Es war bei Ihnen (Anmerkung: Meinem Hausarzt) bereits beim EKG eine polytope ventriculäre Extrasystolie aufgefallen sowie ST-Streckensenkungen bei steigender Belastung.“ Nach dem Befund die Diagnosen: „Massive komplexe Herzrhythmusstörung mit polytopen VES (Anmerkung: Ventriculären Extrasystolen), ja, sogar 12 VES in direkter Folge. Wahrscheinlich doch durch eine KHK bedingt, kein Hinweis für andersartige Ursache der Rhythmusstörung, begeisterter Langstreckenläufer.

Unter Kenntnis dieses Befundes kann man den Pat. eigentlich nicht mehr Langstrecken laufen lassen. Wann hier ein tödliches Kammerflattern bzw. -flimmern eintritt, ist nicht vorhersehbar. Wahrscheinlich wird er sich aber nicht zurückhalten lassen, man kann ihn halt nur zu warnen versuchen. Vielleicht ist hier auch noch eine Vorstellung bei einem Cardiologen höherer Kompetenz sinnvoll, dessen Urteil einen natürlich auch rein akademisch interessieren würde.“

Einen „Cardiologen höherer Kompetenz“ (wie ich annehme) habe ich danach aufgesucht – einen laufenden Kardiologen, versteht sich. Das tödliche Kammerflattern hat sich Zeit gelassen. Ich stehe im 92. Lebensjahr.

Eintragung vom 4. Juli 17

Ob man das nicht als soziale Verarmung bezeichnen könnte? Neulich habe ich mit einem Altersläufer telefoniert, der nicht mehr an Wettkämpfen teilnehmen oder gar wie ich überhaupt nicht mehr laufen kann. Er hat mir sein Problem geschildert, das auch ich habe.

Klicken wir Jahre zurück! Auch wenn wir an dem betreffenden Wettkampf nicht teilgenommen hatten, stießen wir auf den Ergebnislisten mit Sicherheit auf Namen, die uns vertraut waren. Wir waren wirklich eine Familie. Wir waren, auch wenn wir nicht mehr aktiv waren, eingebunden. Doch heute? Mein Gesprächspartner klagte, er könne mit den Namen auf den Listen nichts mehr anfangen. Die Namen seien ihm fremd. Er sprach mir aus der Seele. Mir geht es genauso. Jahrelang haben wir Leistungsfortschritte und Alterungsprozesse an Ergebnislisten beobachten können. Heute? XY Müller sagt uns nichts, bis zum nächsten Nachschauen haben wir die Namen der Spitzenpositionen vergessen.

Was ist zu tun? Gewiß, man kann Namen im Gedächtnis speichern und dabei sogar sein Gedächtnis trainieren. Das setzt jedoch ein gewisses Interesse voraus. Journalisten zum Beispiel haben kein persönliches Interesse an Läufern mit Spitzen-Placierungen; aber sie haben ein Interesse daran, Namen im Gedächtnis parat zu haben, um davon in späteren Beiträgen Gebrauch machen zu können. Dieses Interesse geht den meisten von uns ab. Wir haben aus eigenem Erleben ein persönliches Interesse an Namen gehabt, die uns einst häufig auch eine persönliche Begegnung bedeuteten. Das eigene Erleben von Läufen ist weggefallen; zu den Namen haben wir keine persönliche Beziehung.

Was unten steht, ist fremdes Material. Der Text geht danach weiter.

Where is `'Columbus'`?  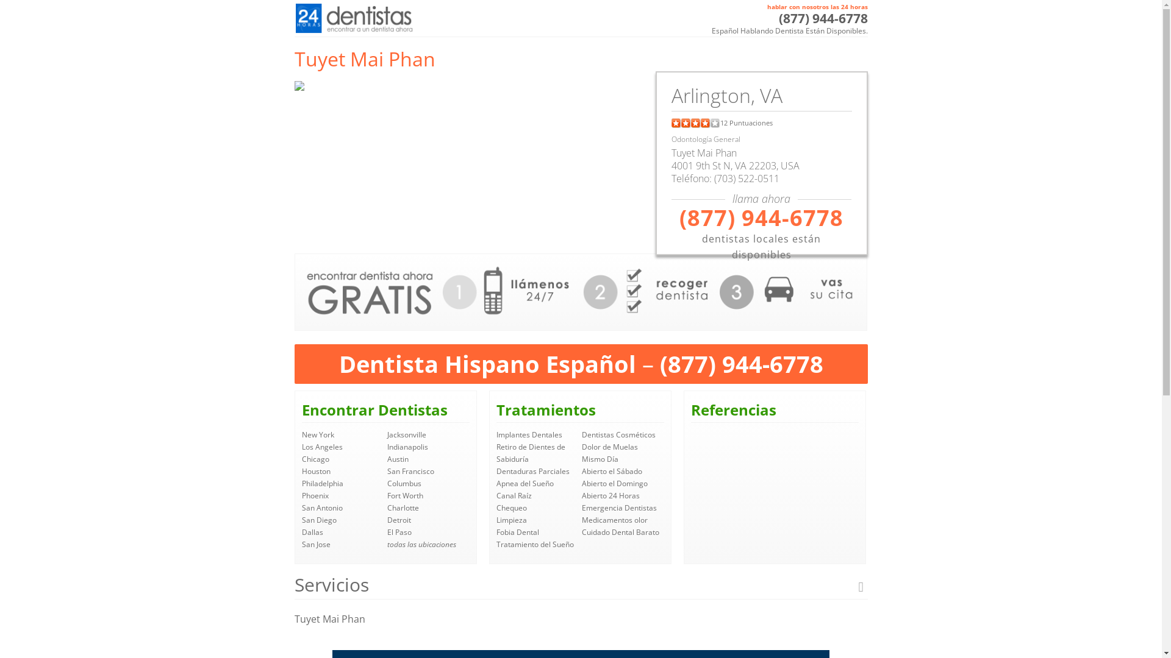 'Columbus' is located at coordinates (404, 483).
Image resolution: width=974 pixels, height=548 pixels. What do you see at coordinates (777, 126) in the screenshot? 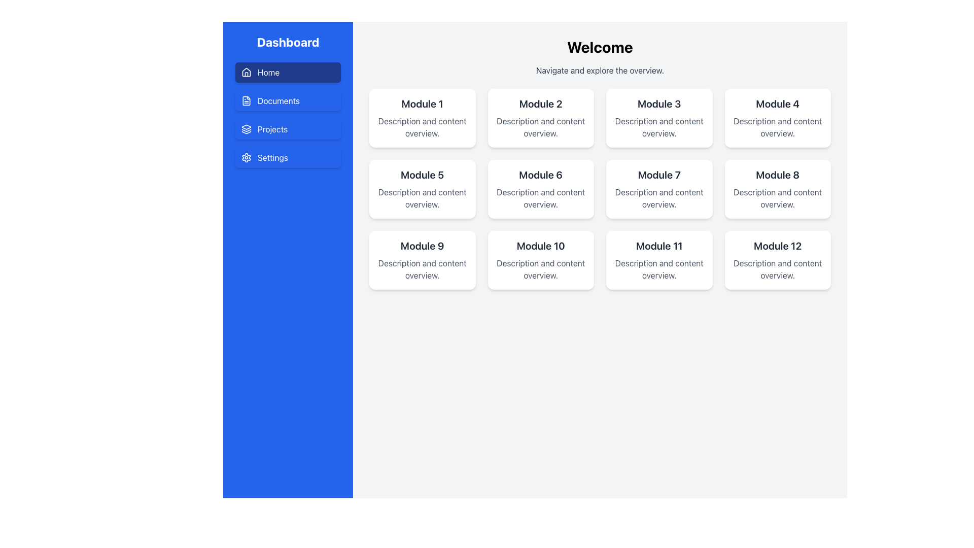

Sicher, man kann einen dicken Schlußstrich ziehen und die Läuferkarriere der Erinnerung überlassen. Es soll solche Läufer geben, die keine mehr sein wollen. Doch abgesehen von meinen persönlichen Bezügen zur Laufszene, kann ich mich mit dem Auslöschen meiner läuferischen Vergangenheit nicht anfreunden. Bleibt der andere Weg: Sich Namen einprägen, obwohl sie einem nichts sagen. Ernst van Aaken war der klassische Beobachter, der zum Beispiel meine Laufzeiten präziser kannte als ich selbst.

Ich denke, ich werde es wohl so halten wie bisher: Listen vielleicht lesen, schon um Vergleiche ziehen zu können, aber Namen nicht speichern.